* _Text section_:

——

A LIRR train at Penn Station. (Jan. 26, 2012)

A LIRR train at Penn Station. (Jan. 26, 2012) Credit: Bruce Gilbert

The Metropolitan Transportation Authority is considering a plan to operate Metro-North Railroad trains into Penn Station, bringing as many as 28,000 more commuters into the nation's busiest train station each weekday and potentially reducing Long Island Rail Road service to and from Manhattan's West Side.

Under its Penn Station Access plan, Metro-North would join the LIRR, Amtrak and NJ Transit in sharing 21 tracks in the transit hub, where there is a combined weekday ridership of 550,000. Metro-North would run trains on its Hudson and New Haven lines into Penn using tracks on Amtrak's Empire Service and Northeast Regional lines.

The LIRR, to make room, could be forced to cut trains it operates from the terminal -- something LIRR officials have said they don't want to do, even after linking to Grand Central Terminal as part of the East Side Access plan. That $7.4-billion project is slated for completion in 2018.

LIRR pushback

The LIRR's supporters, fiercely protective of track assignment and time slots, say regional transportation links cannot come at the LIRR's expense.

"The one thing you don't want to do is turn around and say, 'We can't move goods and people because we've already acquiesced the slot to Metro-North,' " said Desmond Ryan, executive director of the Association for a Better Long Island. "It's the old saying: Once it's gone, it's gone forever."

Mark Epstein, LIRR Commuters Council chairman, said, "I don't know if there's really enough track space at Penn Station for all of this. We understand their want, but . . . it's simple math."

Advocates for Metro-North, which last year moved ahead of the LIRR to become the nation's busiest commuter railroad, say its riders should be able to get to Manhattan's West Side just as the LIRR's customers deserve passage to the East Side. And, they argue, the LIRR will have extra capacity at Penn Station after many of its riders begin commuting in and out of Grand Central -- an assertion the LIRR's supporters dispute.

Growing support

The Penn Station Access plan, first pitched more than a dozen years ago, is picking up steam with new MTA board members lobbying for the project. Joseph Lhota, who became MTA chairman last month, says he plans to give it a fresh look.

Lhota acknowledged the proposal is "controversial within the MTA, depending on whether you talk to a Metro-North person or a Long Island Rail Road person."

The transportation chief said he recognizes the potential of an interlinked MTA network, though it is too early for him to support or oppose it.

"I think the opportunity to view the MTA as one MTA, and that we'll have a regional system that is all integrated, is very important," he said. "It's a great goal to have. So I'm going to look at it . . . But I'm fully aware of the constraints that I have to deal with. It's my job to get above it, look at it, analyze it, and come to a conclusion of what's the right thing to do."

——

* _Stored data_:
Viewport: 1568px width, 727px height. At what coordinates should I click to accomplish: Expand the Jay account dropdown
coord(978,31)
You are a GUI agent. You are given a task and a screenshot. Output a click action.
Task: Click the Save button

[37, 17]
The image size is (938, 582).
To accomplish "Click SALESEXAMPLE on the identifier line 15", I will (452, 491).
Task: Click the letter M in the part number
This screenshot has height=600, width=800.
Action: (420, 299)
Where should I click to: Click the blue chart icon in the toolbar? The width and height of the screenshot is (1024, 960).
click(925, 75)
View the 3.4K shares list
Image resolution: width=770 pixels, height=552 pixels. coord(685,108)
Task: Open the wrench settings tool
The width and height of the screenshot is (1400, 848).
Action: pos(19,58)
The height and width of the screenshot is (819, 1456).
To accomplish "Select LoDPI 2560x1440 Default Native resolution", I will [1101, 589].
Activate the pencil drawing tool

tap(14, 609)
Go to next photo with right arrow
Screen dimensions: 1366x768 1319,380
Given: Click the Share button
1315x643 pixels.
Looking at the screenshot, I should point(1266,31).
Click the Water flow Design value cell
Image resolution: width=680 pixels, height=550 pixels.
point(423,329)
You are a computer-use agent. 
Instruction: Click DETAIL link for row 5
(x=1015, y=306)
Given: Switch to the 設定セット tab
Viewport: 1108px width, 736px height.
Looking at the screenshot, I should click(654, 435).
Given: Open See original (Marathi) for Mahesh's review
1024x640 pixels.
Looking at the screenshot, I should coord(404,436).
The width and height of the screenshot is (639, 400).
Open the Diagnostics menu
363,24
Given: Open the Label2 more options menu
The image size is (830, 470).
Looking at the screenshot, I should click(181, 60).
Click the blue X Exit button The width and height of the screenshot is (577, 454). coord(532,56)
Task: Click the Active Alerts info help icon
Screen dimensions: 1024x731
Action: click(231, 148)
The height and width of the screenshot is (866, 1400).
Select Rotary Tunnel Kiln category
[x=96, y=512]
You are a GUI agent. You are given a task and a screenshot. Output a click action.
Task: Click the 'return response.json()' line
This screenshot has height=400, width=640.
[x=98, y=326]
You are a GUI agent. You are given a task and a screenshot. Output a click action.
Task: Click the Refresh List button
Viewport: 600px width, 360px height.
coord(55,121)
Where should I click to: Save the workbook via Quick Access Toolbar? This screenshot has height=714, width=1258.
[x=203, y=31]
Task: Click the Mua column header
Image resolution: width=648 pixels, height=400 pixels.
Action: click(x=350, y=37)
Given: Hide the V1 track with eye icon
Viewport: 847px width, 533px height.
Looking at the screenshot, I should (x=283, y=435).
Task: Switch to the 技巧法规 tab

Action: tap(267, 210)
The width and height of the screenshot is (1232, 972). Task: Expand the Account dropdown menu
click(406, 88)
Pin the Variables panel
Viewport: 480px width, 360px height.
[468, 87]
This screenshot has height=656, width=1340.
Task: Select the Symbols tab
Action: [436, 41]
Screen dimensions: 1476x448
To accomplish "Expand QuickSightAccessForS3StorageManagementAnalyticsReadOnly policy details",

——

* _Given task 1_:
Repeat the passage of the Penn Station article from "Mark Epstein, LIRR" up to and including "a fresh look.".
* _Given task 2_:
According to the Penn Station article, what is the combined weekday ridership at the transit hub?

* _Correct output 1_:
Mark Epstein, LIRR Commuters Council chairman, said, "I don't know if there's really enough track space at Penn Station for all of this. We understand their want, but . . . it's simple math."

Advocates for Metro-North, which last year moved ahead of the LIRR to become the nation's busiest commuter railroad, say its riders should be able to get to Manhattan's West Side just as the LIRR's customers deserve passage to the East Side. And, they argue, the LIRR will have extra capacity at Penn Station after many of its riders begin commuting in and out of Grand Central -- an assertion the LIRR's supporters dispute.

Growing support

The Penn Station Access plan, first pitched more than a dozen years ago, is picking up steam with new MTA board members lobbying for the project. Joseph Lhota, who became MTA chairman last month, says he plans to give it a fresh look.

* _Correct output 2_:
550,000